Start of Block

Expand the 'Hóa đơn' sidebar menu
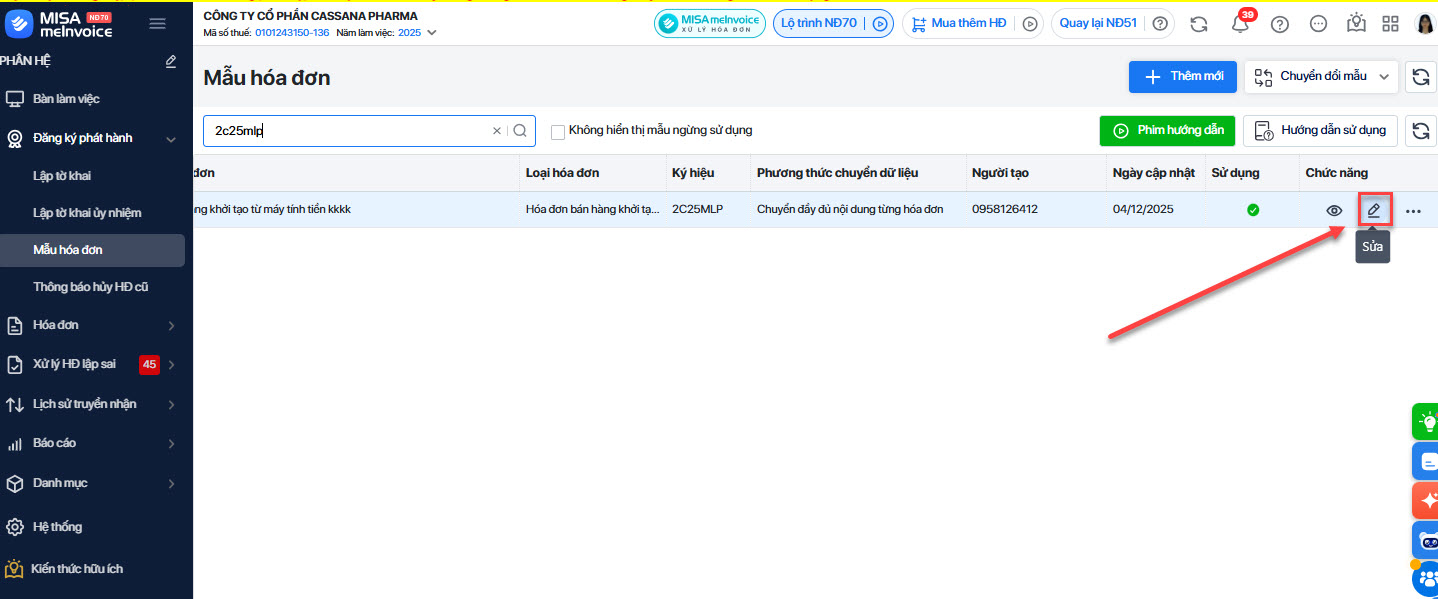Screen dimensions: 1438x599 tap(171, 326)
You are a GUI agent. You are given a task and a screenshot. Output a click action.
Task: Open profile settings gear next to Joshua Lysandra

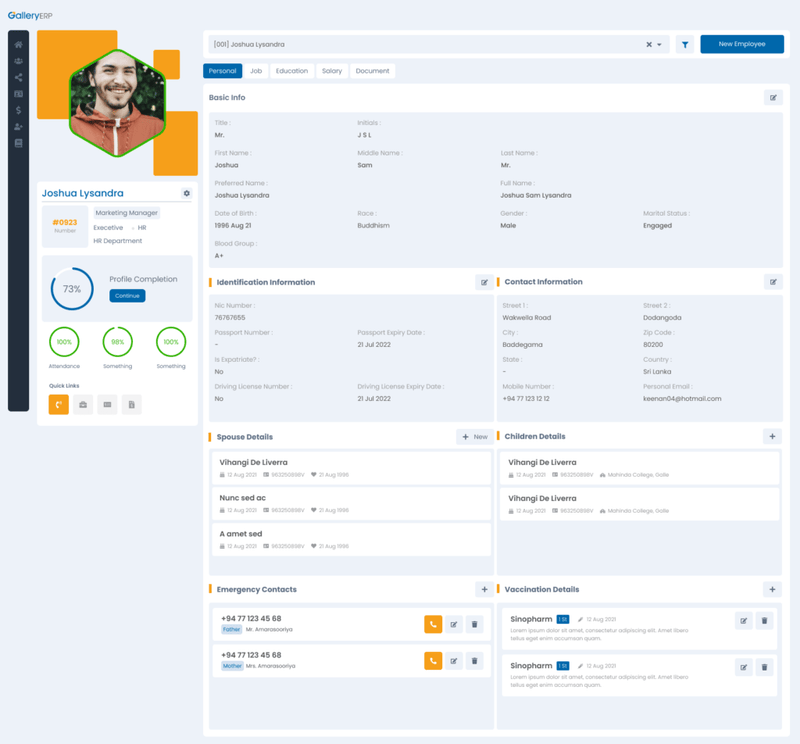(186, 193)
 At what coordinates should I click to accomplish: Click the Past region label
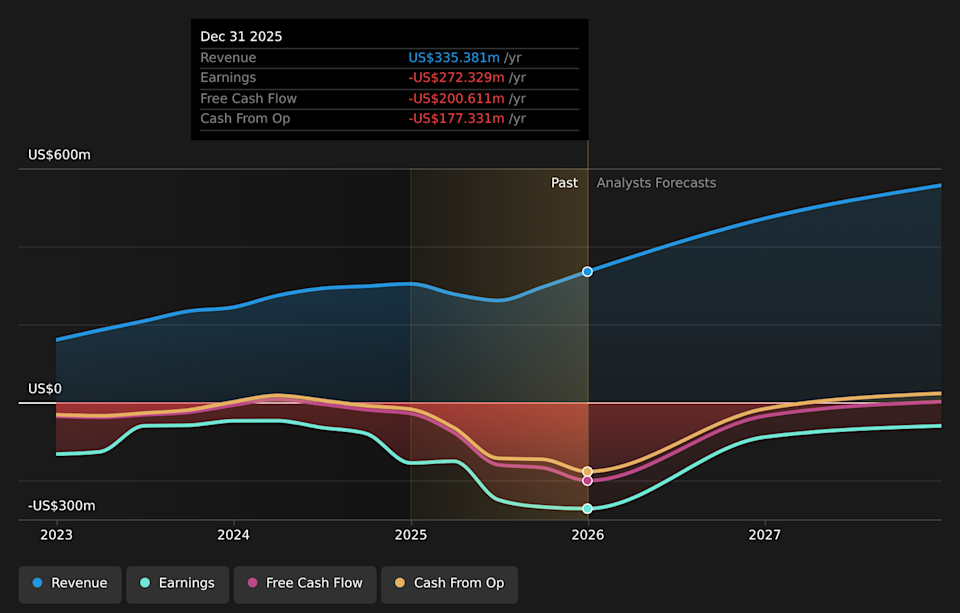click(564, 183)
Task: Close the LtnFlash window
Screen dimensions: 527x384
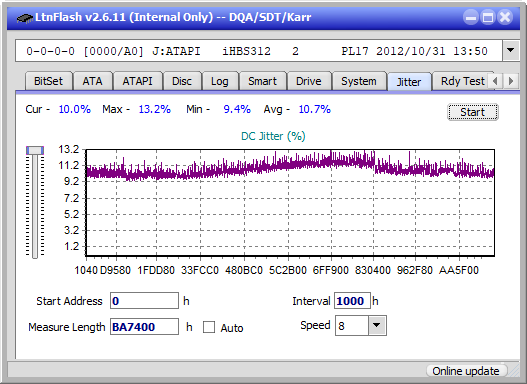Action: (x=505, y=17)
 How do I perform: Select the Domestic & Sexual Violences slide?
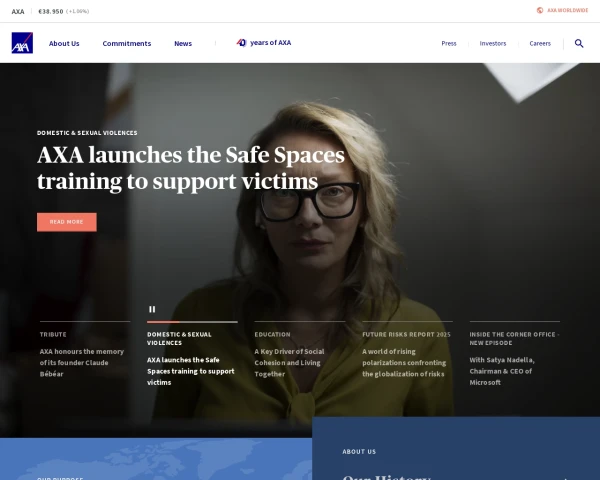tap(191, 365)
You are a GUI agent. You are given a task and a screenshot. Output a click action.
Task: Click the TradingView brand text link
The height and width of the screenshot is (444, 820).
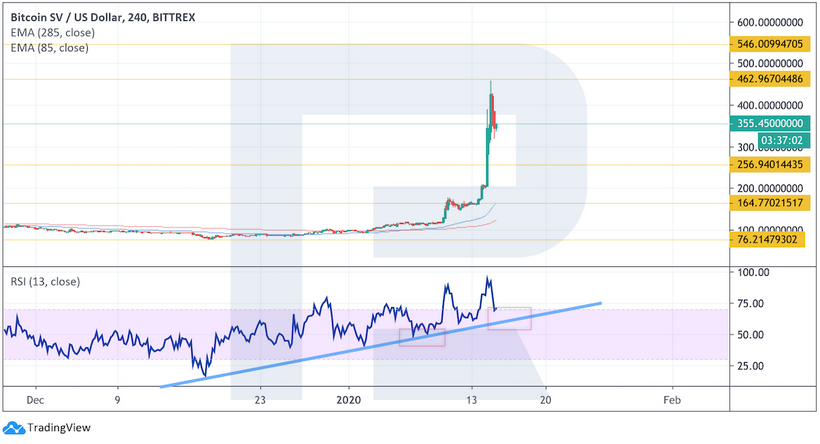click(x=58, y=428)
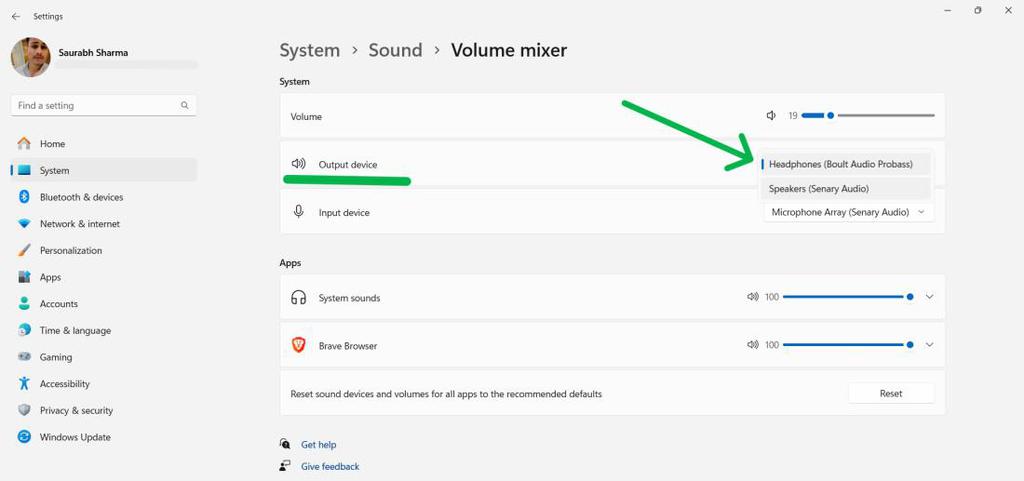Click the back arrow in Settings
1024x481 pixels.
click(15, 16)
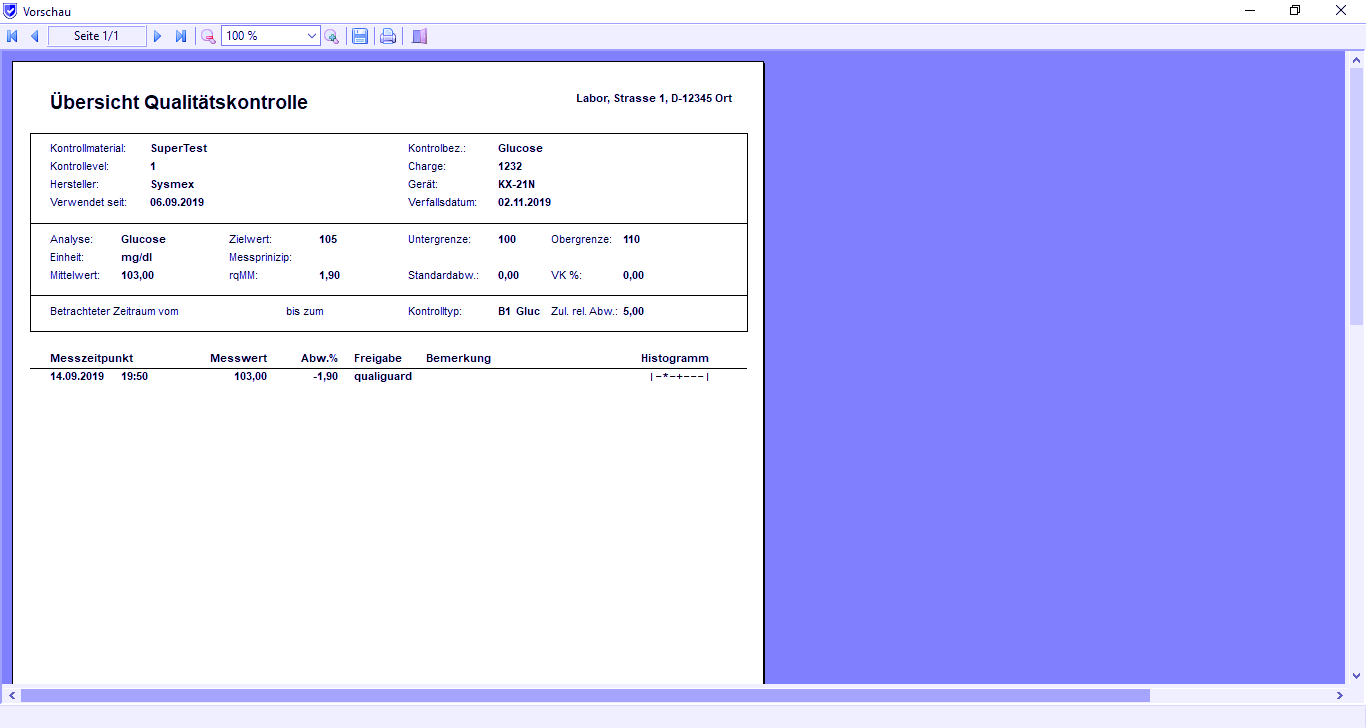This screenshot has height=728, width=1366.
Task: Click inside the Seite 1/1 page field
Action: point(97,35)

End of Block

▶ Activity: Give back all of the material exactly, though without the images it contains.

▶ Written solution:
Expand the 'Hóa đơn' sidebar menu
Screen dimensions: 1438x599 tap(171, 326)
You are a GUI agent. You are given a task and a screenshot. Output a click action.
Task: Open profile settings gear next to Joshua Lysandra

(186, 193)
 At what coordinates should I click to accomplish: Click the Past region label
click(564, 183)
Task: Close the LtnFlash window
Screen dimensions: 527x384
Action: (x=505, y=17)
 How do I perform: Select the Domestic & Sexual Violences slide?
tap(191, 365)
You are a GUI agent. You are given a task and a screenshot. Output a click action.
Task: Click the TradingView brand text link
The height and width of the screenshot is (444, 820).
click(x=58, y=428)
Click the back arrow in Settings
1024x481 pixels.
click(15, 16)
This screenshot has height=728, width=1366.
Task: Click inside the Seite 1/1 page field
Action: point(97,35)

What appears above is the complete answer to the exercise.